→ **Text segment**
Content starts

"Religious Subversion via the Internet"
Faiz Abdul Rahman

Progress has a way of subverting the universal message of love, justice and brotherhood of mankind of the
great world religions. When the printing of religious texts became common place in medieval Europe, it
promoted greater intolerance among the Christians leading to the increase in the unchristian persecution of
religious sects. The most common of such persecutions were witch hunts and forced conversions.

All this happened because the common people were not prepared for independent thinking. Printed
texts merely reinforced institutionalised bigotry meant for perpetuating or enhancing the power of certain
church elements in the State since, from the priestly point of view, "correct" doctrine would not long
prevail without the protection of political authorities.

It has taken the greater part of this millennia for the various Christian factions to understand the
meaning of tolerance and accommodation. Hence one would have thought that such a costly experience
would have prepared us all, especially in this increasingly globalised world, for "progress" of a similar
kind.

The Internet like printing has brought about wave after wave of information explosions. Of course,
it is more democratic whereby institutional elements have little or no control what so ever over what goes
onto the Internet. Yet the fact remains that religious persecution continues to exist.

This is because the level playing field provided by the Internet has allowed everyone a say in any
particular matter regardless of how ignorant he or she may be. Although this may be advantageous in terms
of freedom of thought, it has the ability of side-lining authoritative writings or putting unscholarly works on
a par with scholarly writing.

Despite all the euphoria on the democratisation of information, such a phenomenon tends to justify
or legitimise the kind of random soup that people get on the TV, radio and in newspapers, all of which
remain significant and are, of course, open to manipulation. This is because the manipulative thrive on
ignorance and disinformation.

Those who surf the Internet must, by now, have come across inflammatory cartoons on Islam by
Chick Publications Ltd. It begins with a father and son (both of whom are non- Muslims) paying a visit to a
mosque in, what it seems, a Middle Eastern country. When the son asks, "What are they doing father?" The
father replies, it would seem, with the intent of provoking a response, not from his son but from Muslim
worshipers, "They are praying to their moon god, son."

Content ends

→ **Dataset items**
Content starts

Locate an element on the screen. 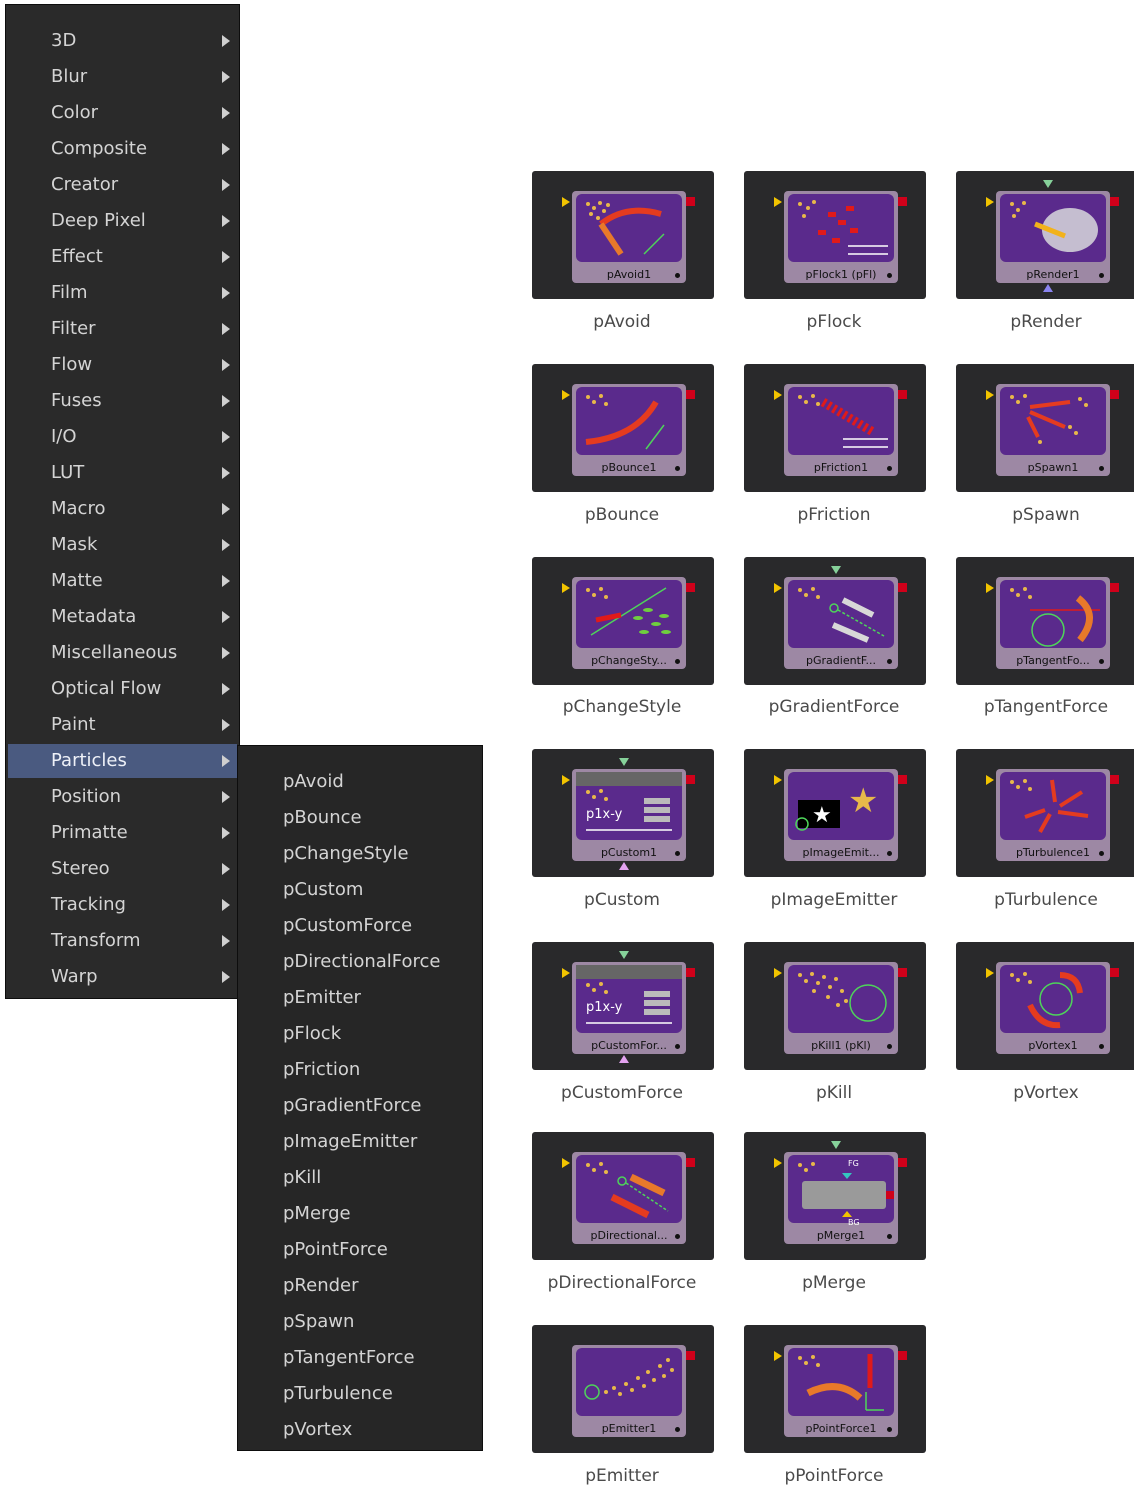 This screenshot has width=1134, height=1488. node-tile: p1x-y pCustom1 is located at coordinates (629, 815).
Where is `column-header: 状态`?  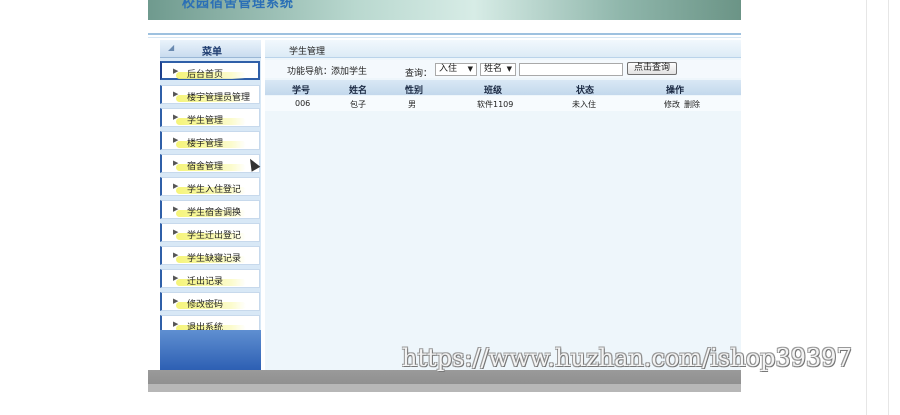
column-header: 状态 is located at coordinates (586, 91).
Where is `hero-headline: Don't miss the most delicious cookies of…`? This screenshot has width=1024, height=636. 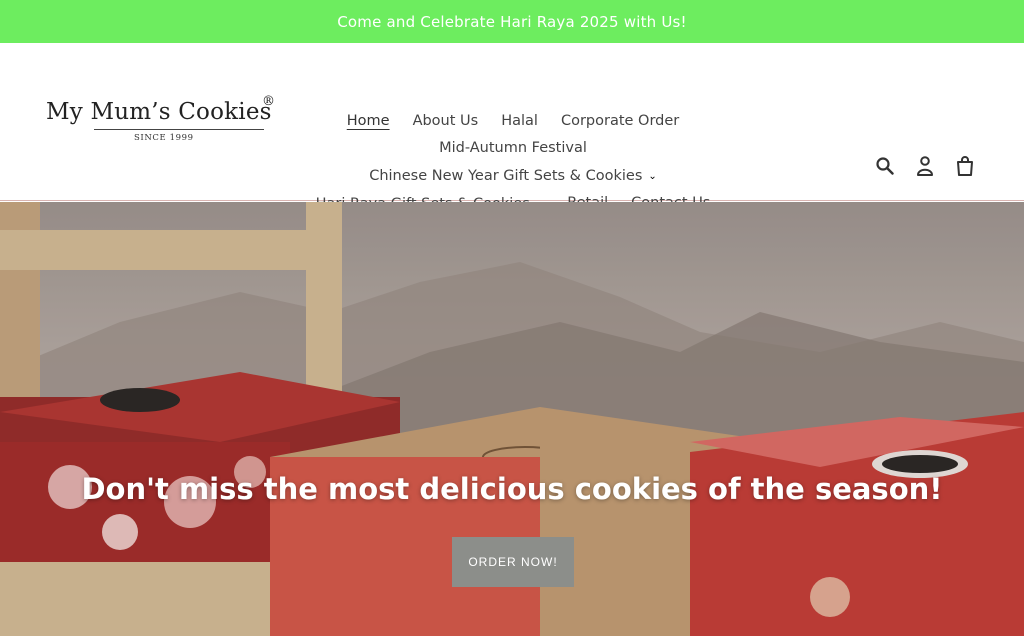
hero-headline: Don't miss the most delicious cookies of… is located at coordinates (512, 489).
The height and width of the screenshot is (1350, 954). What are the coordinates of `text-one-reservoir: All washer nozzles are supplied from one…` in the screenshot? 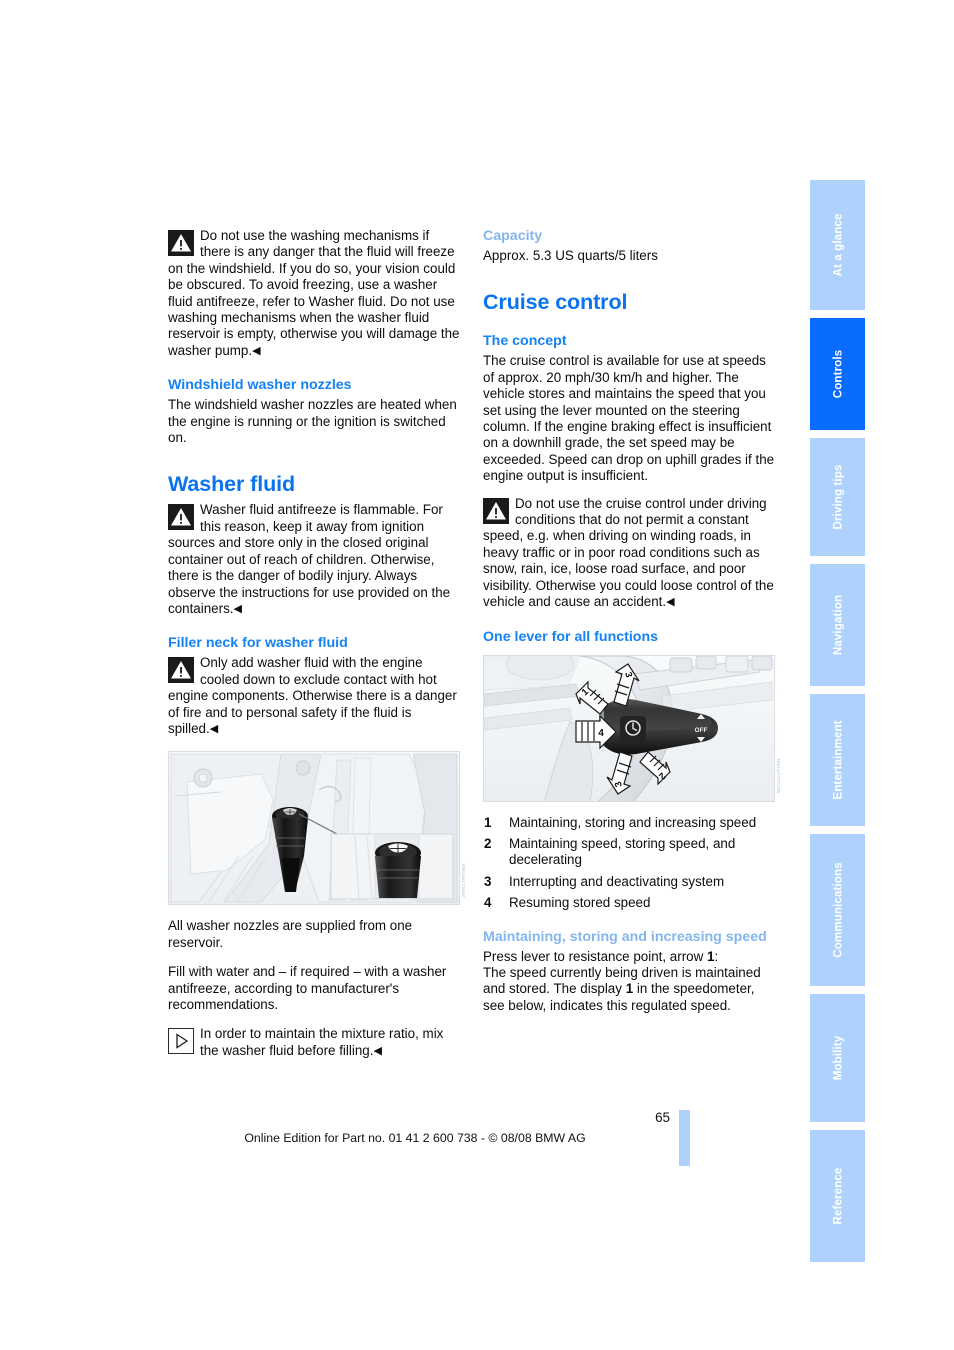 It's located at (290, 934).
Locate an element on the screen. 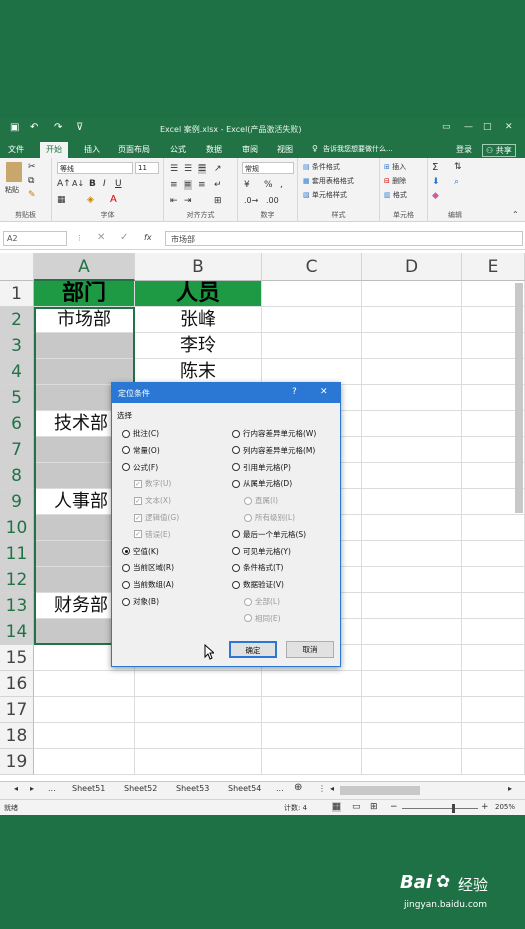  scroll-left-icon: ◂ is located at coordinates (332, 788).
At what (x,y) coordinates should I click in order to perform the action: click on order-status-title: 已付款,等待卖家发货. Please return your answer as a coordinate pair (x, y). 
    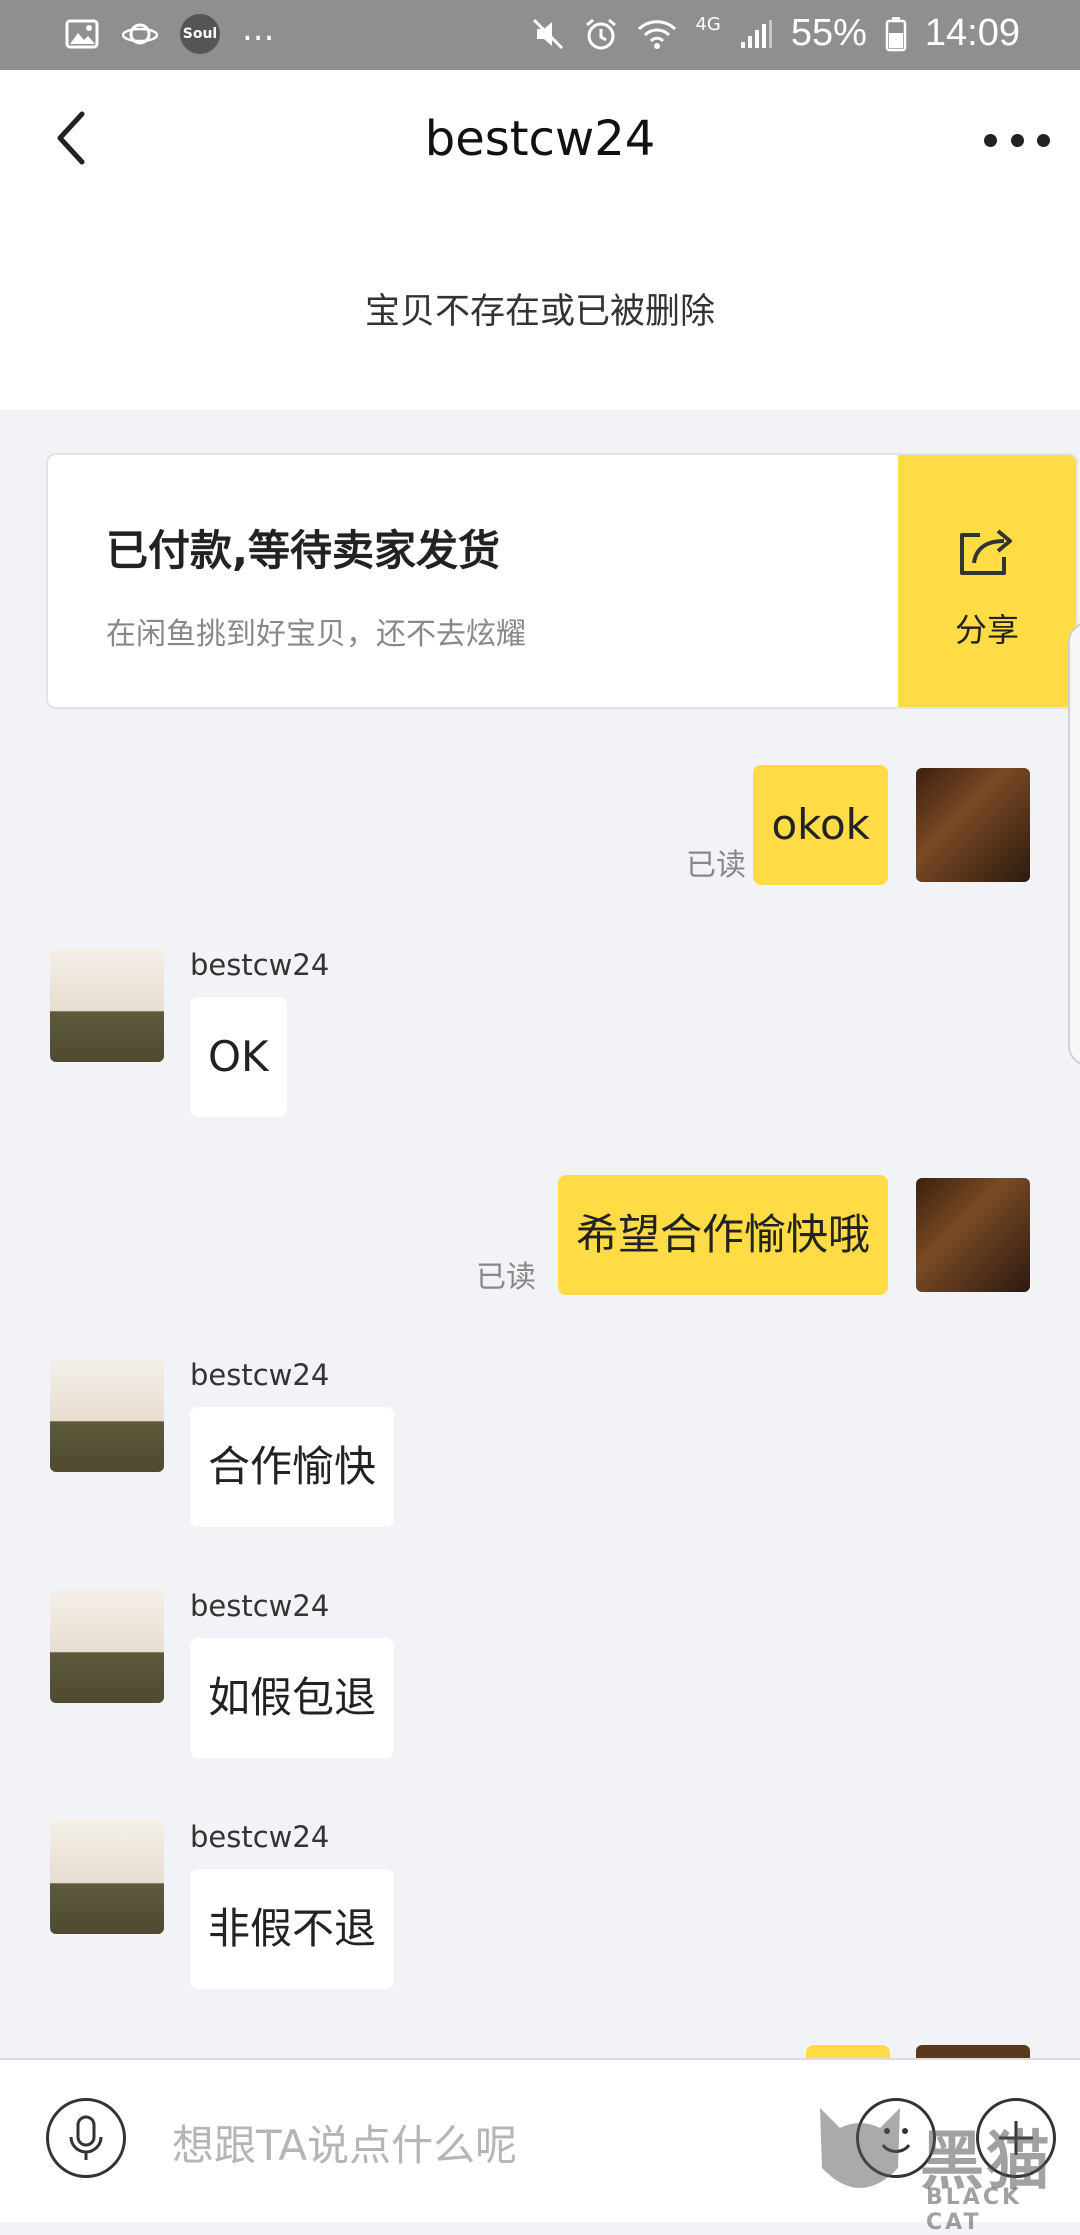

Content ends

Extend the essay on religious subversion via the Internet, starting right after its final sentence.

→ **Answer to this problem**
This lack of humility in commenting upon the lives and history of Muslims would of course result
in a response from any sensible Muslim, except that in the next illustration, an Arab looking person replies,
"Did you know that the Quran allows me to KILL you for saying that?" which of course the Quran does
not.

It is quite possible that some extremist Muslims might hold such a view, but this illustration
merely seeks to enforce the stereotype that Islam and Muslims as a whole are a violent and intolerant lot. It
is probably the case that the cartoonists share an innate fear of the spread of Islam in the West so much so
that, insofar as Islam is the second largest and fastest growing religion in America, the Arab man in the
picture in made to proclaim that "you people should fear us!" more as a warning to Christians themselves.

And as way of affirming Christianity, the cartoonists have added a dimension of good old
rationalism to the argument. "History proves," says the boys father, "that before Islam came into existence
the Sabeans in Arabia worshiped the moon god." This moon god has been supposedly chosen by
Muhammad as a way to unite the Arabs and that in fact Muhammad himself had always been a polytheist.

As proof of this, the boy's father furnishes a photograph of an archeological finding of a figure
sitting on a throne with a crescent on its chest perhaps with the purpose of making the connection with the
Quranic verse of The Throne or ayat al-Kursi (See Quran, 2: 255).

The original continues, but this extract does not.